Stored items:
..........

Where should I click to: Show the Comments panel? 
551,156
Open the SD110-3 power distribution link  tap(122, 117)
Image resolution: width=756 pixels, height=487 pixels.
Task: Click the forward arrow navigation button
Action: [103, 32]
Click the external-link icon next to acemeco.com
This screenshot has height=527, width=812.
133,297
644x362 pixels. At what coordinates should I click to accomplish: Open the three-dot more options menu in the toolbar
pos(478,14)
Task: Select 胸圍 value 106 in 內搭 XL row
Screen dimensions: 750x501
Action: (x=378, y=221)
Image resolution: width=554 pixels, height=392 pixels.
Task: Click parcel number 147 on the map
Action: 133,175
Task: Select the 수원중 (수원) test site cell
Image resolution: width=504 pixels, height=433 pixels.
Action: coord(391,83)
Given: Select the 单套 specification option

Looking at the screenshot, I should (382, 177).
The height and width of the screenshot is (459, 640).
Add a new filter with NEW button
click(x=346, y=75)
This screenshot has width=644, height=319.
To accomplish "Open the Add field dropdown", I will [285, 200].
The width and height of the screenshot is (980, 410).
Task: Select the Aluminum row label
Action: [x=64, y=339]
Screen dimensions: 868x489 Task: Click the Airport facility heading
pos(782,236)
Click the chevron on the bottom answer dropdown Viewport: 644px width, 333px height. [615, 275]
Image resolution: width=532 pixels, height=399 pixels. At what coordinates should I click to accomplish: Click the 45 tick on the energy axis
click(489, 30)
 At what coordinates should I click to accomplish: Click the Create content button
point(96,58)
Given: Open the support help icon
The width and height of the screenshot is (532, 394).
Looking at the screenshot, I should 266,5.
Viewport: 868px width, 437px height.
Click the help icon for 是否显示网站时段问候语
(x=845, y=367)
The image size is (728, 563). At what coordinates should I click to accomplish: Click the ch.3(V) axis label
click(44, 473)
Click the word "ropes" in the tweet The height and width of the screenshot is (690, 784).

..........

An exact reproduction of all the entries above is required.

Where should I click to: Show the Comments panel? 
551,156
Open the SD110-3 power distribution link  tap(122, 117)
Image resolution: width=756 pixels, height=487 pixels.
Task: Click the forward arrow navigation button
Action: [103, 32]
Click the external-link icon next to acemeco.com
This screenshot has height=527, width=812.
133,297
644x362 pixels. At what coordinates should I click to accomplish: Open the three-dot more options menu in the toolbar
pos(478,14)
Task: Select 胸圍 value 106 in 內搭 XL row
Screen dimensions: 750x501
Action: (x=378, y=221)
Image resolution: width=554 pixels, height=392 pixels.
Task: Click parcel number 147 on the map
Action: 133,175
Task: Select the 수원중 (수원) test site cell
Image resolution: width=504 pixels, height=433 pixels.
Action: coord(391,83)
Given: Select the 单套 specification option

Looking at the screenshot, I should (382, 177).
The height and width of the screenshot is (459, 640).
Add a new filter with NEW button
click(x=346, y=75)
This screenshot has width=644, height=319.
To accomplish "Open the Add field dropdown", I will [285, 200].
The width and height of the screenshot is (980, 410).
Task: Select the Aluminum row label
Action: [x=64, y=339]
Screen dimensions: 868x489 Task: Click the Airport facility heading
pos(782,236)
Click the chevron on the bottom answer dropdown Viewport: 644px width, 333px height. [615, 275]
Image resolution: width=532 pixels, height=399 pixels. At what coordinates should I click to accomplish: Click the 45 tick on the energy axis
click(489, 30)
 At what coordinates should I click to accomplish: Click the Create content button
point(96,58)
Given: Open the support help icon
The width and height of the screenshot is (532, 394).
Looking at the screenshot, I should 266,5.
Viewport: 868px width, 437px height.
Click the help icon for 是否显示网站时段问候语
(x=845, y=367)
The image size is (728, 563). At what coordinates should I click to accomplish: Click the ch.3(V) axis label
click(44, 473)
Click the word "ropes" in the tweet The height and width of the screenshot is (690, 784).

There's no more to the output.